The radiocarbon dates, parallels for the columns and some associated pottery indicate that the reconstruction project could coincide with either of two historical periods, either the last 50 years of the Achaemenid Empire or the immediately post-Achamenid period when Seleucus was consolidating his empire. In this case, the abandonment of the project could result from the death of Darius III and the fall of the Achaemenid empire or alternatively from Alexander’s unexpected demise. Second, it may date to the period immediately after the fall of the empire, during the chaotic decades at the end of the 4th century and the reorganization of this territory into Media Atropatene.
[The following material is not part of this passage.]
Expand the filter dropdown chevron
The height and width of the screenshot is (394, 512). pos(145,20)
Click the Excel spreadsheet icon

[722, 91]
Given the many local features of the citadel at Oğlanqala, it may be most likely that the construction of this building dates to the second period. Oğlanqala is strikingly different from other Achaemenid sites—including other sites in the Caucasus like Qaracəmirli, Gumbati and Benjamin, which often look very like sites in Persia itself. At Oğlanqala, certain symbols of authority—like the massive columned hall—were adopted but rendered in a local style. The person who ordered its construction may have been a local strong man seeking to consolidate his rule over the Şərur plains or perhaps a larger area. His ascendancy probably did not last long, and the building project, site, and indeed landscape of fortresses were abandoned. Iron arrowheads and slingshot stones were found in the ruins of this building, and highlight the probable violent destruction of this phase. Evidence for the strong influence of Achaemenid styles in the Caucasus after the fall of the empire has been clearly demonstrated, particularly in excavations in Colchis in Western Georgia like Vani. It is possible that Oğlanqala represents a parallel case.11
The final evidence for construction at the citadel dates to Period II. More than 30 pits were cut into the ruins of the Period III palace. Their unusual contents may be related to feasting or other specialized activities and indicate that centuries after the abandonment of this building, the monumental architecture of the palace was part of the daily life of Oğlanqala’s inhabitants. Geophysical analysis elsewhere on the mound indicates that from ca. 100 BC-100 AD, Oğlanqala was the site of a fortified town, perhaps Olâne, a town in the Caucasus which is mentioned in Strabo.12 Large numbers of two room houses arranged on alleys and roads were visible on the magnetometry analysis, along with one larger house, perhaps a villa (Figure 13).